A captive portal is a web page that restricts your access to a WiFi network until you complete a required action, such as accepting terms of service, logging in, or entering a voucher code. It's commonly used in airports, hotels, coffee shops, and other public venues to control and manage guest WiFi access.

When you connect to a network with a captive portal, your device's operating system automatically sends an HTTP request to a known URL to check for internet connectivity. If the request is blocked or redirected, the OS detects it's behind a captive portal and triggers the login window. The enforcement device then redirects your traffic to the portal's splash page until you authenticate.

A Captive Network Assistant (CNA) is a feature built into operating systems like iOS, Android, and Windows that automatically detects when a device is behind a captive portal. It works by sending HTTP requests to a known URL and checking whether it receives the expected response. If not, the CNA automatically pops up a mini-browser window so you can complete the authentication without manually opening your browser.

Captive portals work on most modern devices with web browsers, including smartphones, tablets, and laptops running iOS, Android, Windows, macOS, and Linux. However, devices without web browsers (like some IoT devices, printers, or smart TVs) may struggle with captive portals. These devices typically need to be placed in a separate VLAN or handled via MAC-based authentication bypass.

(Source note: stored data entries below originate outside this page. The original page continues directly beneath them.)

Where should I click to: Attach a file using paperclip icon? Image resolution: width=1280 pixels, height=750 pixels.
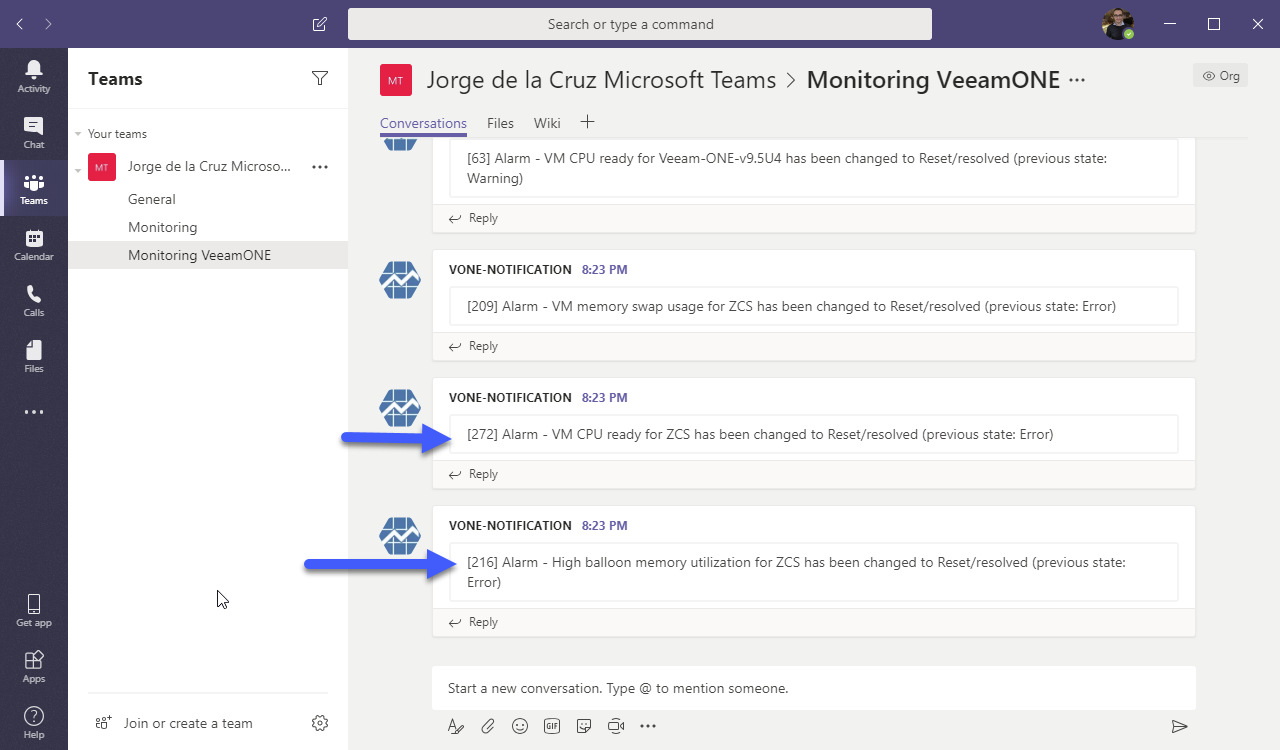(488, 726)
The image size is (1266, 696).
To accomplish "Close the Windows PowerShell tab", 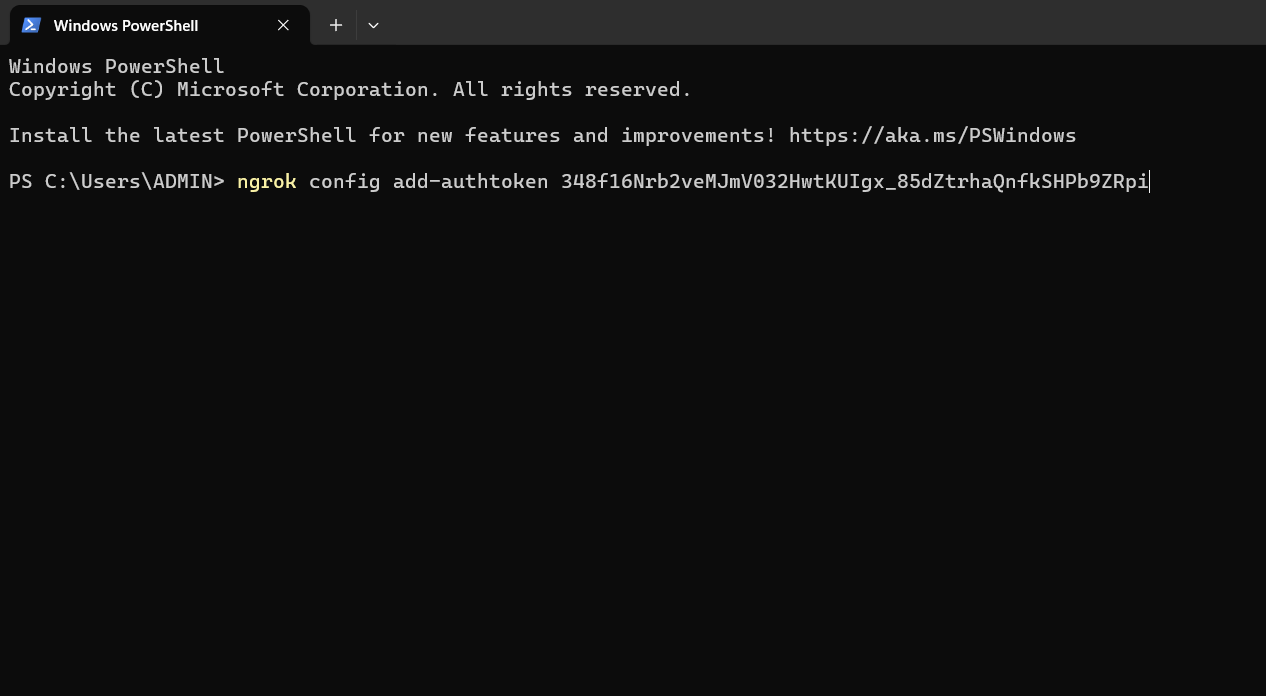I will (x=283, y=25).
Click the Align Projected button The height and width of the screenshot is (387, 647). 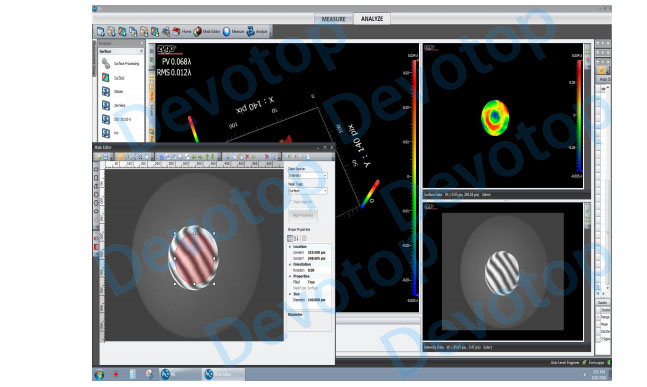303,215
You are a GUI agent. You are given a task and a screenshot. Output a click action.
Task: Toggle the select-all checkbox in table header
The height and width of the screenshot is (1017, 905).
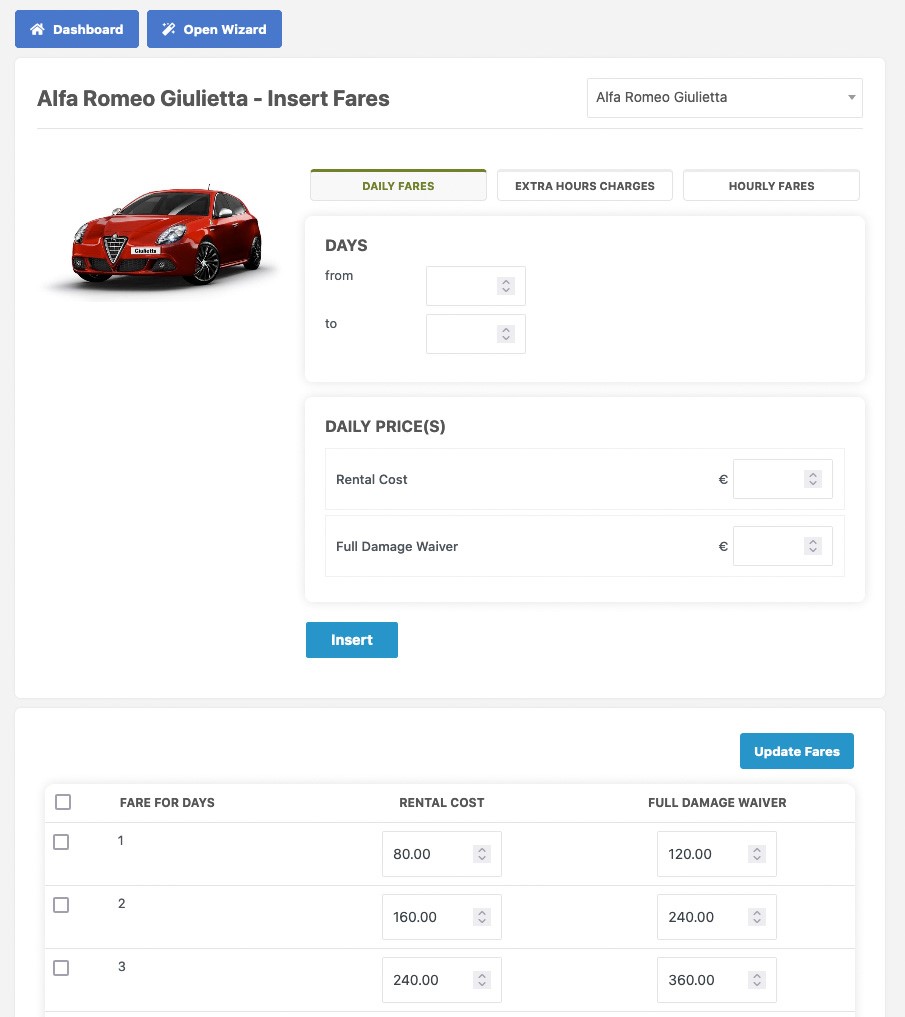[63, 802]

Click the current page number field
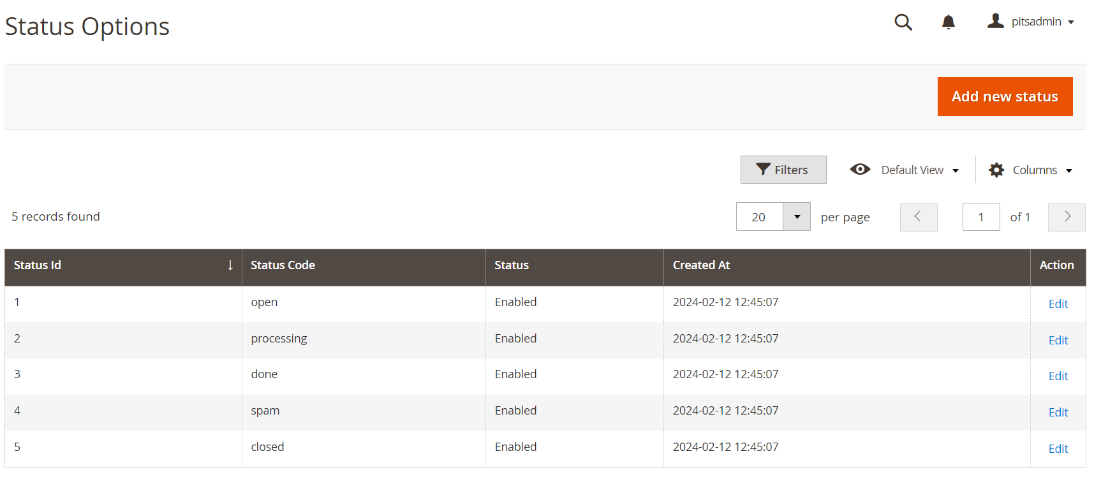(981, 217)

A walled garden is a list of network destinations (URLs or IP addresses) that users can access without authentication on a captive portal network. This typically includes the portal server itself, DNS services, and any external services needed for authentication (like social login provider domains). Without a properly configured walled garden, users won't even be able to reach the splash page to log in.

A captive portal is an access control mechanism that restricts network access until a user authenticates, whereas a VPN encrypts and tunnels your internet traffic through a secure server. Captive portals operate at the network level to control who gets access; VPNs operate at the transport level to secure what travels over that access. They serve different purposes and are often used together.

Yes, captive portals can collect user data, depending on how they're configured. Common data points include email addresses, names, phone numbers, and demographic information, especially when social login is used. Under GDPR and similar regulations, this data must be collected with clear consent, stored securely, and used only for its stated purpose. Purple's platform handles compliance requirements including data minimisation and consent capture.

If the captive portal isn't appearing on an iOS device, it's usually because the Captive Network Assistant's connectivity check to captive.apple.com is failing. Common causes include a misconfigured walled garden that doesn't include Apple's CNA domains, an invalid or self-signed SSL certificate on the portal server, a VPN or DNS filter on the device blocking the check, or the network being previously saved with a successful connection state cached.